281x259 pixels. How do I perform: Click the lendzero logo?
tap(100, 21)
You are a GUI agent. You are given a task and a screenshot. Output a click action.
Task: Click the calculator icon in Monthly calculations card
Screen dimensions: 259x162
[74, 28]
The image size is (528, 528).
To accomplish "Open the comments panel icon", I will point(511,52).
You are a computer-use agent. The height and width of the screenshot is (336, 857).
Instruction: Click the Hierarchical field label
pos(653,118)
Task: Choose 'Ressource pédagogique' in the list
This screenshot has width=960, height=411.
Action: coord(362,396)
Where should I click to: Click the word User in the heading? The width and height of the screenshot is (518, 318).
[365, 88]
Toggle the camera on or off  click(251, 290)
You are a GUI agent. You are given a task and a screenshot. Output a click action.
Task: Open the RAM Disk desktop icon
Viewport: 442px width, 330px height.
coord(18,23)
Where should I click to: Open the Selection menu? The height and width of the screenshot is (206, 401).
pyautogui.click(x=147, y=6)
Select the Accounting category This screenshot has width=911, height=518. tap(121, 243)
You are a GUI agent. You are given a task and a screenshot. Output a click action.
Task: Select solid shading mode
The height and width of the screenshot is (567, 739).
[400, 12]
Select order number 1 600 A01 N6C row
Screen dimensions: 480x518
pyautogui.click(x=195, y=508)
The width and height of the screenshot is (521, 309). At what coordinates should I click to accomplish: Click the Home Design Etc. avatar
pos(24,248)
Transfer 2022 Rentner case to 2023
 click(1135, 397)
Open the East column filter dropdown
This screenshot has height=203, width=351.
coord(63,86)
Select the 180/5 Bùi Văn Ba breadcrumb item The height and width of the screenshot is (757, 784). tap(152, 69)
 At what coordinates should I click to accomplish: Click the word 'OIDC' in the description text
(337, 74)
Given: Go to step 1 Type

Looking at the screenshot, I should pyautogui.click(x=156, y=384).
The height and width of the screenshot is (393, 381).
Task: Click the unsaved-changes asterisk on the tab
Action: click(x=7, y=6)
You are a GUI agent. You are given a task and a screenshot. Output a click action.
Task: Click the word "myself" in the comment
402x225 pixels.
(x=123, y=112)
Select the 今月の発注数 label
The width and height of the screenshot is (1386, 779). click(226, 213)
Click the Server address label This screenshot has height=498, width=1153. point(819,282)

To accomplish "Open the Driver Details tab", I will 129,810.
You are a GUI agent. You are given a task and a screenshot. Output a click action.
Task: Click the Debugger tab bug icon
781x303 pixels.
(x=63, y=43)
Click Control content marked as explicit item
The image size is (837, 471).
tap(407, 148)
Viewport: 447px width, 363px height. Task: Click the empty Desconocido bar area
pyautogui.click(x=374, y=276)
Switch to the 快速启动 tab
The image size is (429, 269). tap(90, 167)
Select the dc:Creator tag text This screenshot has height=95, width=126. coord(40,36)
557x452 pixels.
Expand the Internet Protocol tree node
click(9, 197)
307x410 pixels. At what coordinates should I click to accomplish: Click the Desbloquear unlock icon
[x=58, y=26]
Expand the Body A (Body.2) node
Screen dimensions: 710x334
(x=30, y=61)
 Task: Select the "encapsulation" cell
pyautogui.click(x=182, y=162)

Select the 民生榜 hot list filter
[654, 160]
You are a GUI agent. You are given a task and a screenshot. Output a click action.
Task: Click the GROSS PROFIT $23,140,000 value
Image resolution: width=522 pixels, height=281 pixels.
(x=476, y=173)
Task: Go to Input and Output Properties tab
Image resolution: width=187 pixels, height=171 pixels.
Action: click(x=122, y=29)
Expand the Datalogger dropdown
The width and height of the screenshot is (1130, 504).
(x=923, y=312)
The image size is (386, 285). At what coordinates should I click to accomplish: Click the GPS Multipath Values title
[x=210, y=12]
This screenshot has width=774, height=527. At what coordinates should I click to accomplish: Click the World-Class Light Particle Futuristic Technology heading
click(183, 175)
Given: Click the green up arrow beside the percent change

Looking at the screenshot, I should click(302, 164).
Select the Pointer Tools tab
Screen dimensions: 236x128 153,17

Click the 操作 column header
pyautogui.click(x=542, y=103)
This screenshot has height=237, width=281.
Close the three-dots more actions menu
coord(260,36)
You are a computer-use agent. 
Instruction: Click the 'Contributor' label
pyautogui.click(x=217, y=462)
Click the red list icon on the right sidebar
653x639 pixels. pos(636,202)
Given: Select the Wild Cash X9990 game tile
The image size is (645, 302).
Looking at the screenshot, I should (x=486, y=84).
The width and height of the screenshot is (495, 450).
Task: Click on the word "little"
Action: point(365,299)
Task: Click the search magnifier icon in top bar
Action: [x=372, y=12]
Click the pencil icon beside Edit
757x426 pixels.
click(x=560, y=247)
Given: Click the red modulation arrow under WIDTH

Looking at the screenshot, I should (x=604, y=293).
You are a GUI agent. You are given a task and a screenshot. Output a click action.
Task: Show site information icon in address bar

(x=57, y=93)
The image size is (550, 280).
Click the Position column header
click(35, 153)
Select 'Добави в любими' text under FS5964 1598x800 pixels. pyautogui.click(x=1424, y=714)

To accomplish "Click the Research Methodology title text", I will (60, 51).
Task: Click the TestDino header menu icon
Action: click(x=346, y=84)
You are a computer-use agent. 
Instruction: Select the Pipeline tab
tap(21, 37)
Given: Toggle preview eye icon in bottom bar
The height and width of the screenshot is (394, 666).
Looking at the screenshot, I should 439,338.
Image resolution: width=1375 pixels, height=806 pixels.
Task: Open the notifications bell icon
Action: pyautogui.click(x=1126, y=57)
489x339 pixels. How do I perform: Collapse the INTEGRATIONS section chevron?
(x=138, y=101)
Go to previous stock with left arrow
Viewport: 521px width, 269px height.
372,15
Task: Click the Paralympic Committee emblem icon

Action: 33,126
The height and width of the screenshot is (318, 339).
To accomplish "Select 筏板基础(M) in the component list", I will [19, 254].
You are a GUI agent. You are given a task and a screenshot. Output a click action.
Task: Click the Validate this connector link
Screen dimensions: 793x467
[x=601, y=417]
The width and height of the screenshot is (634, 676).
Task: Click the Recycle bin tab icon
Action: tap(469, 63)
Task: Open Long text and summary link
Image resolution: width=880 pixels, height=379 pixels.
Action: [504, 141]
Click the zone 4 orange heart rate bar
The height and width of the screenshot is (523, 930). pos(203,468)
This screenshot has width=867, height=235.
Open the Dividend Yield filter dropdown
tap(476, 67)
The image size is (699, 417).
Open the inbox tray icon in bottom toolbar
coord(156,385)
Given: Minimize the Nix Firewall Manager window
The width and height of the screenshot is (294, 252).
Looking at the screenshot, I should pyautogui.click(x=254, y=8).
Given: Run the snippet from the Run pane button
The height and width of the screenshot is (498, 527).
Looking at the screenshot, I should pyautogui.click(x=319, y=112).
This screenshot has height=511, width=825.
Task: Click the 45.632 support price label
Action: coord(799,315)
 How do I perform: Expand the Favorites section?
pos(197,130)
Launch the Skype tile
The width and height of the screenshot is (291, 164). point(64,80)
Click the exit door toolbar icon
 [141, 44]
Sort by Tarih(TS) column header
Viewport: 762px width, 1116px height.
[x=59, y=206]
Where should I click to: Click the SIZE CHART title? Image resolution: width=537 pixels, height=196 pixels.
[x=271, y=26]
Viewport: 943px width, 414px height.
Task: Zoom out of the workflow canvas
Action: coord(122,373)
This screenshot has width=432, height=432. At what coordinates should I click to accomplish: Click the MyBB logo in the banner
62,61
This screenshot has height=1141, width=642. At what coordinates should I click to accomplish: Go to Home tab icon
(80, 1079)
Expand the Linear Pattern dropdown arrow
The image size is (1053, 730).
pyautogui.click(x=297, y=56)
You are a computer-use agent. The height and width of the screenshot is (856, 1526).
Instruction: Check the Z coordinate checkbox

**EXERCISE DIRECTIONS**
For each line of the data that includes the word "link", return a copy of it.

**COMPLETED TASK**
Task: Click the Validate this connector link
Task: Open Long text and summary link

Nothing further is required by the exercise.